Richard Ballantyne (August 26, 1817 – November 8, 1898) was the founder of the Sunday School of the Church of Jesus Christ of Latter-day Saints, having begun the program in December 1849. He was also a Mormon pioneer and missionary.

Ballantyne was born in Whitridgebog, Roxburghshire, Scotland, where he was a Sunday school teacher in the Relief Presbyterian Church. In December 1842, Ballantyne became a member of the Church of Jesus Christ of Latter Day Saints, being baptized in the Firth of Forth at Leith. In 1843 he and a number of his family members emigrated to Nauvoo, Illinois, where the majority of the Latter Day Saints were gathering. On February 17, 1847, Ballantyne married Hulda Meriah Clark, and they emigrated to Utah Territory in 1848 with the Mormon pioneers.

While living in Salt Lake City, Ballantyne asked for permission from his bishop to establish a Sunday school for some of the Latter-day Saint children. Having been granted permission, he held the first Church Sunday School meeting in his home on December 9, 1849. Approximately 30 students were in attendance, among them the younger children of George and Ann Quayle Cannon (including Angus M. Cannon), a daughter of John Van Cott, and children of other prominent families. Other congregations soon followed this model, and the Sunday School was organized church-wide in 1867.

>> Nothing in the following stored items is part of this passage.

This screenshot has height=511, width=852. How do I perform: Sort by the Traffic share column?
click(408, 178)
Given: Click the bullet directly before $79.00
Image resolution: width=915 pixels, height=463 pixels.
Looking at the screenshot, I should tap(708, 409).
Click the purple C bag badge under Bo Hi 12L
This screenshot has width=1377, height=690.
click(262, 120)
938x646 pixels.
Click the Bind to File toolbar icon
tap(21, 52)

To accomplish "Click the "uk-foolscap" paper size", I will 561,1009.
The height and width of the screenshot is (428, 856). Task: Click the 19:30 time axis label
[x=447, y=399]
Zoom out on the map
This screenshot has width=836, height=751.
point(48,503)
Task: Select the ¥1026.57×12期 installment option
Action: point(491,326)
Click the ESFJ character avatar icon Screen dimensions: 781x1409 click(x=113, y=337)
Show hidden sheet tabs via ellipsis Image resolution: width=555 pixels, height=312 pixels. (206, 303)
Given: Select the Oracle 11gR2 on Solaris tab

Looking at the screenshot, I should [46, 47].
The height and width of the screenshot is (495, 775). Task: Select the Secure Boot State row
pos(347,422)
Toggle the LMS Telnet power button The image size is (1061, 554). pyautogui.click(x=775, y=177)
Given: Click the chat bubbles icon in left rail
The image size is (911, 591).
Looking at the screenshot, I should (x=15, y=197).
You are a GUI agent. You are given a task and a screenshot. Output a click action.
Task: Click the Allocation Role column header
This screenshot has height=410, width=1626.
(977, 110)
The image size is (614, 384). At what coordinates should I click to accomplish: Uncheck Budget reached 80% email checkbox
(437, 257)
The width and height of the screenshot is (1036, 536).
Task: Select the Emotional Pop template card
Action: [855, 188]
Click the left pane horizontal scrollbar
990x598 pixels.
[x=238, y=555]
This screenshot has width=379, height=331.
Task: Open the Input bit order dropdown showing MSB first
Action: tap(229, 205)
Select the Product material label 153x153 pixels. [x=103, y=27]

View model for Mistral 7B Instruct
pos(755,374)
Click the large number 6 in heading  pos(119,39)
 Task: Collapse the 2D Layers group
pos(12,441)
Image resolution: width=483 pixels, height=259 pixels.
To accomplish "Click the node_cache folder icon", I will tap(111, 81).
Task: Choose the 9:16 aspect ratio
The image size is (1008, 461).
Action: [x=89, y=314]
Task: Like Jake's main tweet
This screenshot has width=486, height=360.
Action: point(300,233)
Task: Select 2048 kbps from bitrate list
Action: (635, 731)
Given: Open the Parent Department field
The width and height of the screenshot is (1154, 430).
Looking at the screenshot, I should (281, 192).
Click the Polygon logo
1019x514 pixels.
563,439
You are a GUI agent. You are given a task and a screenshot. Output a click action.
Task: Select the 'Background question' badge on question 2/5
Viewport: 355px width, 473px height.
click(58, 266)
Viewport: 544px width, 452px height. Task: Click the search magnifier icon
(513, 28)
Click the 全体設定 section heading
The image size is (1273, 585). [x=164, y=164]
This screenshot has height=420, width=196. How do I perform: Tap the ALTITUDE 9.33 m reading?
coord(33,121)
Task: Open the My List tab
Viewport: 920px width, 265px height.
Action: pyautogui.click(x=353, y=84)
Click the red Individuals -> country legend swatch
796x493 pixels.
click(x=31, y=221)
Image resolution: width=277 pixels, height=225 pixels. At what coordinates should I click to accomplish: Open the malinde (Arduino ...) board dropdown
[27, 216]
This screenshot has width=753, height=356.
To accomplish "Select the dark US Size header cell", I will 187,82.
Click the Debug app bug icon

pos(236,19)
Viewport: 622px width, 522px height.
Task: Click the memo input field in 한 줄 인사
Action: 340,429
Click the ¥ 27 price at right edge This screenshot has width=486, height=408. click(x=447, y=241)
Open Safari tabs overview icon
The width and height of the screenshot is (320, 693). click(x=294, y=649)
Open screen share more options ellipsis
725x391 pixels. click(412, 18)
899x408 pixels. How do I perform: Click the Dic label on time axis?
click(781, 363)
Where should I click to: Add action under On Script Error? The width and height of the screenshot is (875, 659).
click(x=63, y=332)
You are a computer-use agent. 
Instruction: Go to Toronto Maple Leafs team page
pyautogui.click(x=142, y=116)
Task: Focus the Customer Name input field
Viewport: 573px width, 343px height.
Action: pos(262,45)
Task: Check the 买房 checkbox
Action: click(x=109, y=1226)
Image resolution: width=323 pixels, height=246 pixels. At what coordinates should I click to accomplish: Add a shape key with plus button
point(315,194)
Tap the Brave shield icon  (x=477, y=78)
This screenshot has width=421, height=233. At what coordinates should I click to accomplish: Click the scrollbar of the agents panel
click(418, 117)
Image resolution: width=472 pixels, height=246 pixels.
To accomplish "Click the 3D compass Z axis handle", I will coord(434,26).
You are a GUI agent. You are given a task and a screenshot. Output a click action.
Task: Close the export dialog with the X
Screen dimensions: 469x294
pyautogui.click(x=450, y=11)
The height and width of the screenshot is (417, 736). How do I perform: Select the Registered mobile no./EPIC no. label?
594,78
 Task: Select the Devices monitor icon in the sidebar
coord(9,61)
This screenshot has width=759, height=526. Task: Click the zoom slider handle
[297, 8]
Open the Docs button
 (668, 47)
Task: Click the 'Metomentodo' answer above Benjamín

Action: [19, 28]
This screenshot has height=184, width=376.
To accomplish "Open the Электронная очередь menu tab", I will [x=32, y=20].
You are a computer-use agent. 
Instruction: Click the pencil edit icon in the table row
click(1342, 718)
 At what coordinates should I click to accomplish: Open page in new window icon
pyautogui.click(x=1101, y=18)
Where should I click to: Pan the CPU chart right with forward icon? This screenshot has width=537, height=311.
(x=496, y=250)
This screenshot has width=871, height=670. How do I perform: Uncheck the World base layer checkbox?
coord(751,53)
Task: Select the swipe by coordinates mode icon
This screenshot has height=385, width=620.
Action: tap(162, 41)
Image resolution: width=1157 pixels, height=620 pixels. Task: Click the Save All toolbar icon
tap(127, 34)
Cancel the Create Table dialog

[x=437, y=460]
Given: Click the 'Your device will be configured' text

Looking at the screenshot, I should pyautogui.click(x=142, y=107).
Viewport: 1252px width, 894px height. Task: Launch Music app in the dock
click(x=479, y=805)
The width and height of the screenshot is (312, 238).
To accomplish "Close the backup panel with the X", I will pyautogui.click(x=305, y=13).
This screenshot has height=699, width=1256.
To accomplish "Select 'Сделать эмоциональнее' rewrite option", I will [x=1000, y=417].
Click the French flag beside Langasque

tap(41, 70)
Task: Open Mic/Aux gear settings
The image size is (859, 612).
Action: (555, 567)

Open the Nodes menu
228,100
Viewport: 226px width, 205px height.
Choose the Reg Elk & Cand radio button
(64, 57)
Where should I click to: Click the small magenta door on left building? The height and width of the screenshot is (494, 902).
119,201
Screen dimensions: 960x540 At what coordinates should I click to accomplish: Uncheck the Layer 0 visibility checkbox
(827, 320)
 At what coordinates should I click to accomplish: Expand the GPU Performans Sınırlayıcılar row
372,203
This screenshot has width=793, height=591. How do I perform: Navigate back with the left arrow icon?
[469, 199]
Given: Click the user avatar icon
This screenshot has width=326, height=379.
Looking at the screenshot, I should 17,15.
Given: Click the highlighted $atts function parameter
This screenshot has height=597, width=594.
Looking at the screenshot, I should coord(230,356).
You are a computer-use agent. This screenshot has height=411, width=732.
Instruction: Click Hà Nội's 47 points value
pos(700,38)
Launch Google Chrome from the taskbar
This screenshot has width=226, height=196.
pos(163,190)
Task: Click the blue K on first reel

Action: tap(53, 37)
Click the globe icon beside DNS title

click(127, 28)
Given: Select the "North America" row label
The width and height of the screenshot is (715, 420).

In 1852, Ballantyne was called to serve a church mission to India. He worked there with little success from 1853 to 1855.

Like many early Latter-day Saints, Ballantyne practiced plural marriage. He married Huldah M. Clark in 1847, Mary Pierce in 1855, and Caroline Sanderson in 1857 He was the father of 23 children. His sister Jane was a plural wife of John Taylor, who was president of the Church from 1880 to 1887.